X-Men ‘97 Needs To Finally Give Fans This Horrifying Marvel Future

By Zack Zagranis | Updated

One of the reasons fans loved X-Men: The Animated Series as much as they did was the cartoon’s willingness to adapt storylines directly from the comic books. Stories like Days of Future Past and The Phoenix Saga were faithfully recreated for the small screen. If X-Men ’97 continues this tradition, then there’s no story arc we want to see more than the Age of Apocalypse.

The Age Of Apocalypse

Age of Apocalypse was a 1995 crossover event that ran through all of Marvel’s X-Men books. More accurately, the event actually caused those books to be mutated, reset, and switched around in a way that was shocking to pre-internet nerd culture. One month, fans were reading Uncanny X-Men, X-Men, X-Factor, Excalibur, X-Force, Generation X, Wolverine, and Cable. The next month, without warning, the titles were changed to Astonishing X-Men, Amazing X-Men, Factor X, X-Calibre, Gambit and the Xternals, Generation Next, Weapon-X, and X-Man.

Grim Darkness Of The Alternate Future

The premise behind the Age of Apocalypse was Charles Xavier’s son David—of Legion fame—going back in time to kill Magneto and accidentally killing his dad instead. The murder of Professor X changes Legion’s timeline, resulting in a dystopian future Earth controlled by the evil mutant Apocalypse. This new timeline also spawned drastically different versions of beloved mutants, such as Wolverine and Cyclops, who in the AOA timeline sport permanent injuries, each inflicted by the other. One-eyed Cyclops now truly lives up to his name, while Wolverine now only sports three claws, thanks to Scott blasting off one of his hands.

Magneto And His Wife

Other changes are even more drastic, such as Magneto leading the X-Men with his wife Rogue and Sabertooth having a little mini-me version of himself named Wild Child chained to him at all times. The only character to retain their pre-Age of Apocalypse memories was Bishop, who took it upon himself to try to convince Magneto to help restore the original timeline. For everyone else, the new dystopian Marvel universe was the only one they’d ever known.

A Full Circle Moment

The crossover is fondly remembered as a fan-favorite event and one that would be right at home in X-Men ’97. In fact, its inclusion in the new series would be rather poetic for a couple of reasons. For starters, the X-Men cartoon actually inspired the Age of Apocalypse storyline in the first place.

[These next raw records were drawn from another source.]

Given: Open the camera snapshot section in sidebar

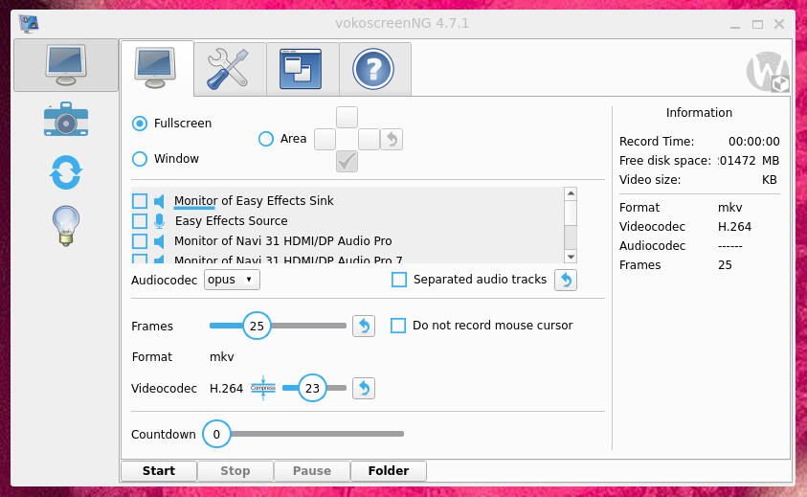Looking at the screenshot, I should coord(65,120).
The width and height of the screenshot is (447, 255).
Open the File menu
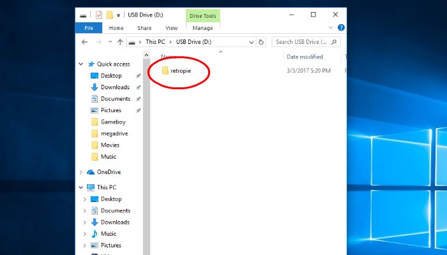(x=88, y=28)
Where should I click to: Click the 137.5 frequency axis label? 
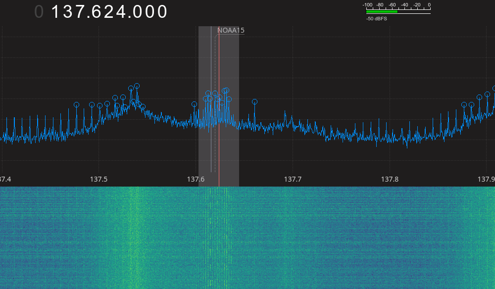pyautogui.click(x=99, y=179)
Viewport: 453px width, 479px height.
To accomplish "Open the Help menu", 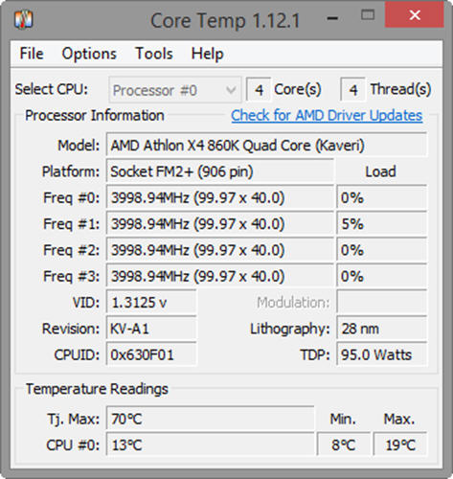I will [207, 54].
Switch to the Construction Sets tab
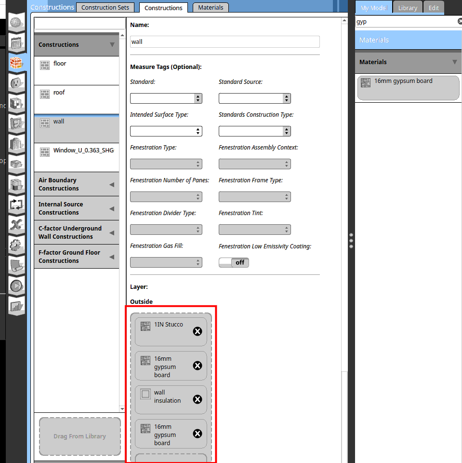 [105, 8]
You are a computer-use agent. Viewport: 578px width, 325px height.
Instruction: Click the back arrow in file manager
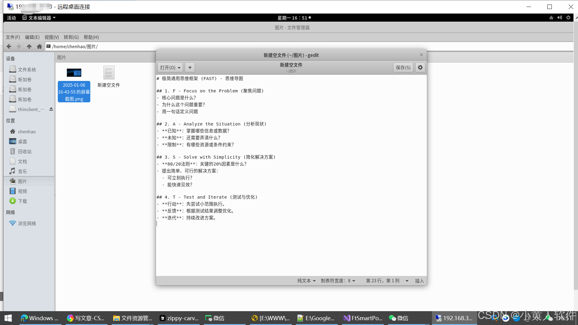click(9, 46)
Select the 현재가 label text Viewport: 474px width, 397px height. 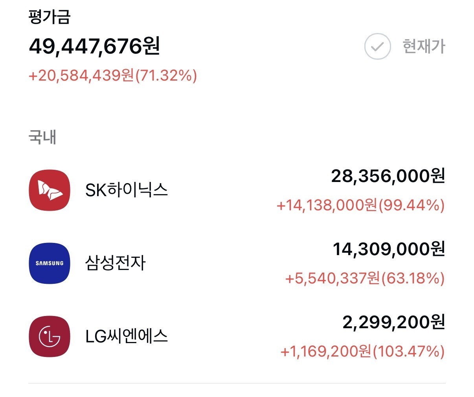point(424,46)
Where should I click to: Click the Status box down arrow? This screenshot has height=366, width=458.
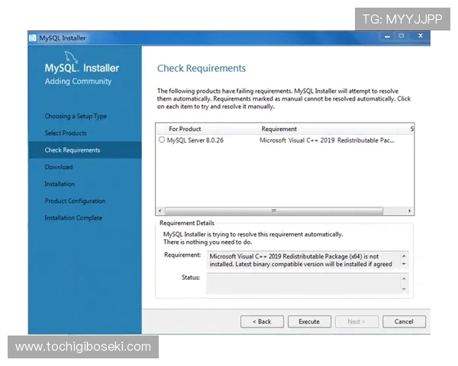click(405, 289)
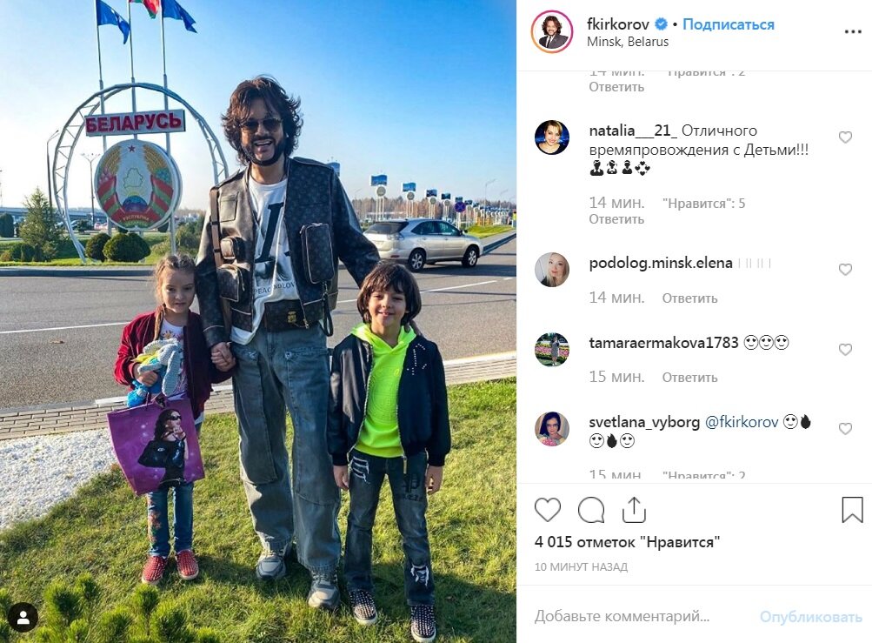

X-Men ’92 Already Killed Professor X

In the two-parter that kicked off Season 4 of the Fox Kids series, Professor X is killed, causing an apocalyptic future that Bishop has to travel back in time to prevent. The main antagonists of the story arc are the advanced Sentinel Nimrod and future criminal Fitzroy rather than the mutant Apocalypse, but one can see how it inspired the comic storyline.

Morph

Meanwhile, the Age of Apocalypse storyline marked the first appearance of the X-Men: The Animated Series character Morph in the X-Men comics. Morph, like Harley Quinn before them, is one of the few comic book characters to appear in animation before making the leap to the four-colored page. Seeing as how AOA is already connected to the original X-Men cartoon in several ways, it only seems right that Disney adapts the story for its upcoming sequel series.

Hope For The Future

x-men 97

Marvel has been tight-lipped so far about X-Men ’97‘s potential plotlines, only revealing that the show will pick up exactly where the original ended. For all we know, ’97 Season 1 might already feature an Age of Apocalypse storyline. If not, though, it would certainly be a great option for a potential second season.